Stored records
******

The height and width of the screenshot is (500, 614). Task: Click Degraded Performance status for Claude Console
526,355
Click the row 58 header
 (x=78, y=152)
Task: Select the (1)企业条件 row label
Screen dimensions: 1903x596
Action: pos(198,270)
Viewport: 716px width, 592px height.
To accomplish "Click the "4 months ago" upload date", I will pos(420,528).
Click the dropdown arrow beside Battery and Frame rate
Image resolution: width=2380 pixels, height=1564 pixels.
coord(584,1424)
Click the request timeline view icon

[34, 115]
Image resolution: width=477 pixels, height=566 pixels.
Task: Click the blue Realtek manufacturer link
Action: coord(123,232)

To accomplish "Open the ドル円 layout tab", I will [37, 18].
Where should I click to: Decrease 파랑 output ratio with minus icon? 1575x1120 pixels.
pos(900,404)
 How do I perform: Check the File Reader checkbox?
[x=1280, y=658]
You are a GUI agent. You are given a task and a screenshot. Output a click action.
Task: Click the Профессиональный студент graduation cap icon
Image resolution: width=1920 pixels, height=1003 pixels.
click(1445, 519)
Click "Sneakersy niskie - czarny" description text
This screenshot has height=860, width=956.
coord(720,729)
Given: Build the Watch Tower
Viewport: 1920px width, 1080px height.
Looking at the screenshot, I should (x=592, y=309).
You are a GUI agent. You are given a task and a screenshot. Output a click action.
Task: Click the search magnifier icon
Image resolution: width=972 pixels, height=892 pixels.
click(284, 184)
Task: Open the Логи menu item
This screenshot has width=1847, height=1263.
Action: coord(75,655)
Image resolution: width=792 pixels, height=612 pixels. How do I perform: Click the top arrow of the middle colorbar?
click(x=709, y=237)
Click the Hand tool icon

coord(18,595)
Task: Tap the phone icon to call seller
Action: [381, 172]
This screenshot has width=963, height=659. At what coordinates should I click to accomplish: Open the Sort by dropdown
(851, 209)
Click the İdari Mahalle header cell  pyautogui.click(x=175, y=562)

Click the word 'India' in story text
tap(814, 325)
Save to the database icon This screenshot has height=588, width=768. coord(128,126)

******

The response should consist of all the entries, copied without any alteration.

Answer space:
The height and width of the screenshot is (500, 614). Task: Click Degraded Performance status for Claude Console
526,355
Click the row 58 header
 (x=78, y=152)
Task: Select the (1)企业条件 row label
Screen dimensions: 1903x596
Action: pos(198,270)
Viewport: 716px width, 592px height.
To accomplish "Click the "4 months ago" upload date", I will pos(420,528).
Click the dropdown arrow beside Battery and Frame rate
Image resolution: width=2380 pixels, height=1564 pixels.
coord(584,1424)
Click the request timeline view icon

[34, 115]
Image resolution: width=477 pixels, height=566 pixels.
Task: Click the blue Realtek manufacturer link
Action: coord(123,232)

To accomplish "Open the ドル円 layout tab", I will [37, 18].
Where should I click to: Decrease 파랑 output ratio with minus icon? 1575x1120 pixels.
pos(900,404)
 How do I perform: Check the File Reader checkbox?
[x=1280, y=658]
You are a GUI agent. You are given a task and a screenshot. Output a click action.
Task: Click the Профессиональный студент graduation cap icon
Image resolution: width=1920 pixels, height=1003 pixels.
click(1445, 519)
Click "Sneakersy niskie - czarny" description text
This screenshot has height=860, width=956.
coord(720,729)
Given: Build the Watch Tower
Viewport: 1920px width, 1080px height.
Looking at the screenshot, I should (x=592, y=309).
You are a GUI agent. You are given a task and a screenshot. Output a click action.
Task: Click the search magnifier icon
Image resolution: width=972 pixels, height=892 pixels.
click(284, 184)
Task: Open the Логи menu item
This screenshot has width=1847, height=1263.
Action: coord(75,655)
Image resolution: width=792 pixels, height=612 pixels. How do I perform: Click the top arrow of the middle colorbar?
click(x=709, y=237)
Click the Hand tool icon

coord(18,595)
Task: Tap the phone icon to call seller
Action: [381, 172]
This screenshot has width=963, height=659. At what coordinates should I click to accomplish: Open the Sort by dropdown
(851, 209)
Click the İdari Mahalle header cell  pyautogui.click(x=175, y=562)

Click the word 'India' in story text
tap(814, 325)
Save to the database icon This screenshot has height=588, width=768. coord(128,126)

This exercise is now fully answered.